# What is required
Please produce an exact transcription of the lines from the one containing "Open the three-dot review options menu" through the last line of the entries, leaving out every picture.

# Material for this exercise
☆ ☆ ☆ ☆

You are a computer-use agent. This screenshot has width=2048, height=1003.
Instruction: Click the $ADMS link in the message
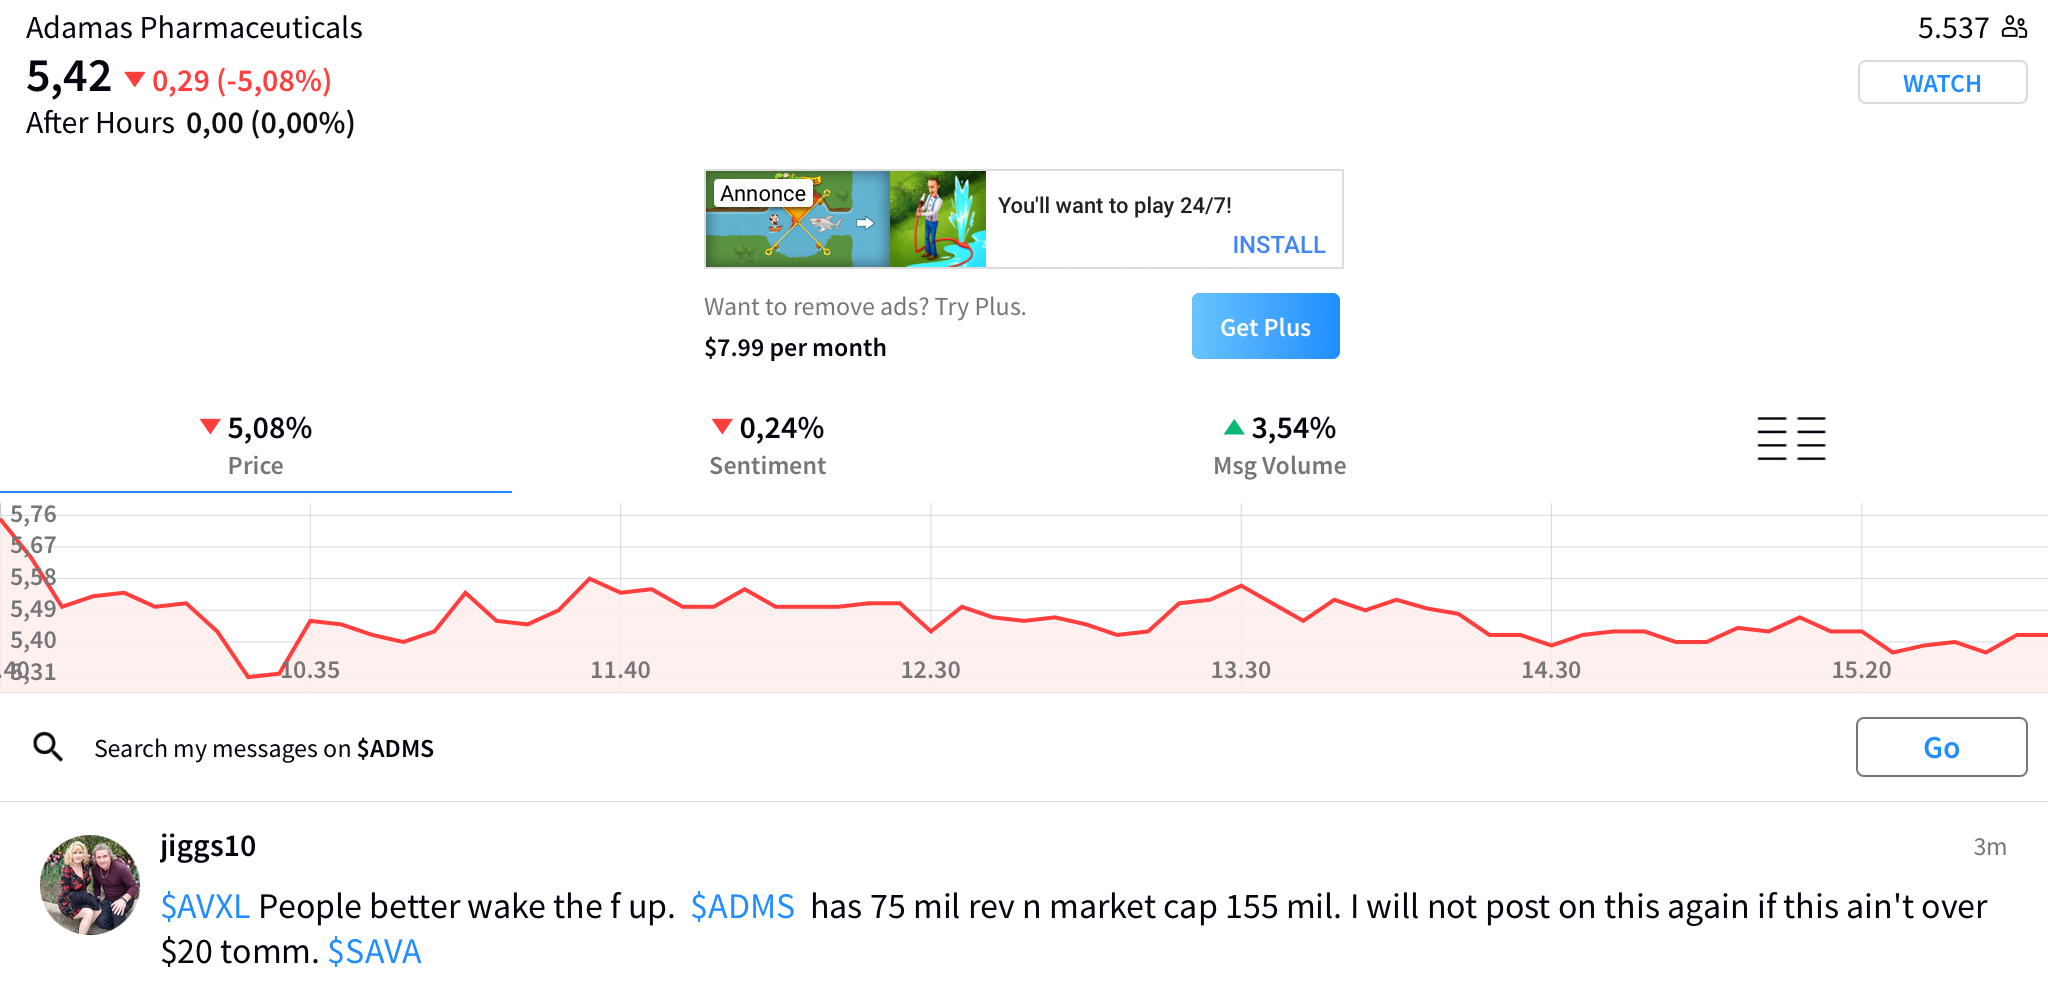(743, 906)
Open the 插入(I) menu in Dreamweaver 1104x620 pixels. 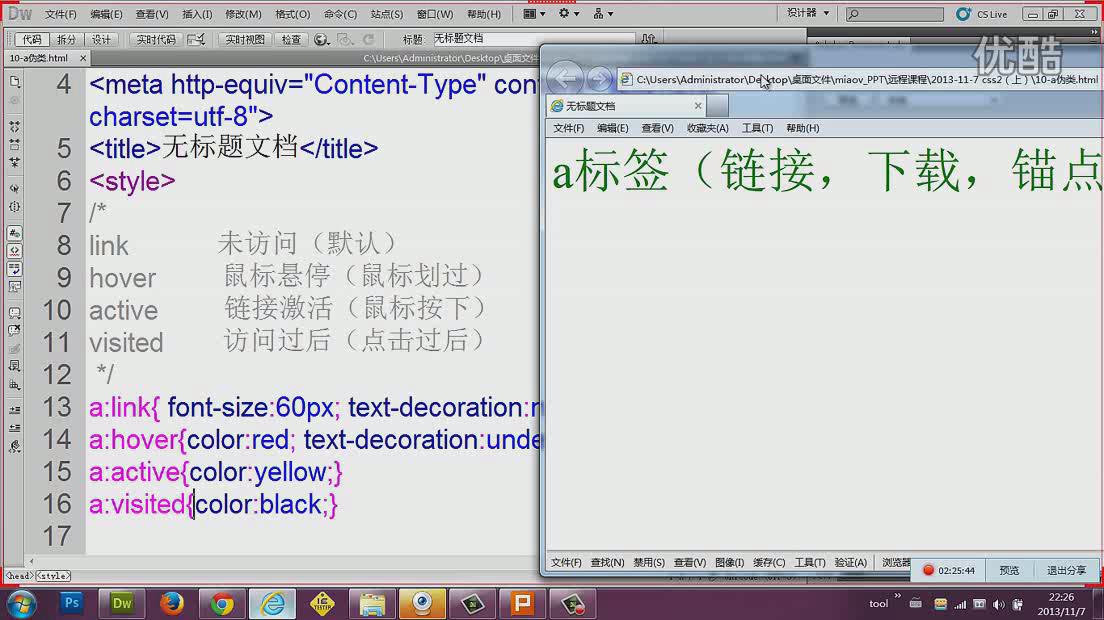tap(197, 14)
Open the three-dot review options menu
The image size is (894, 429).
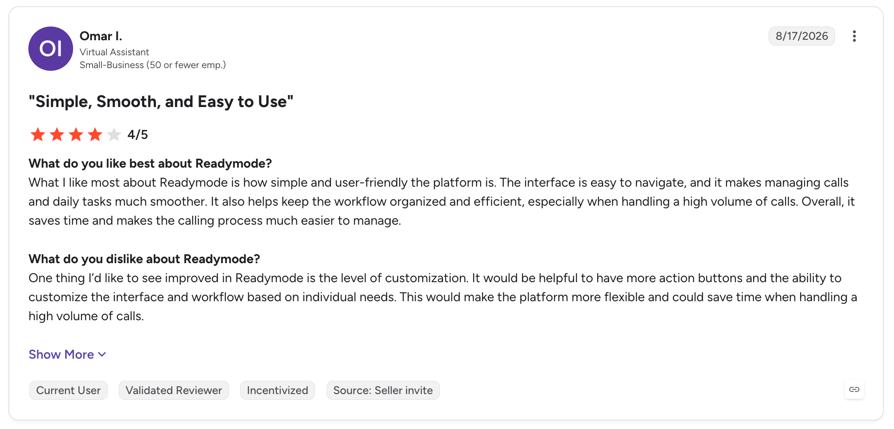854,37
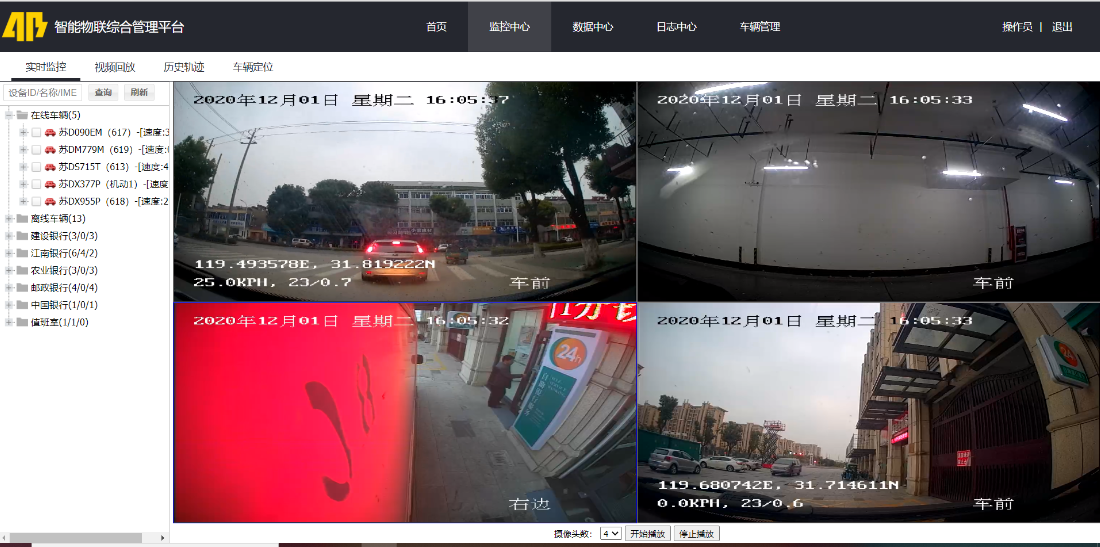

☆ ☆ ☆ ☆

# Finished exercise
Open the three-dot review options menu
The image size is (894, 429).
854,37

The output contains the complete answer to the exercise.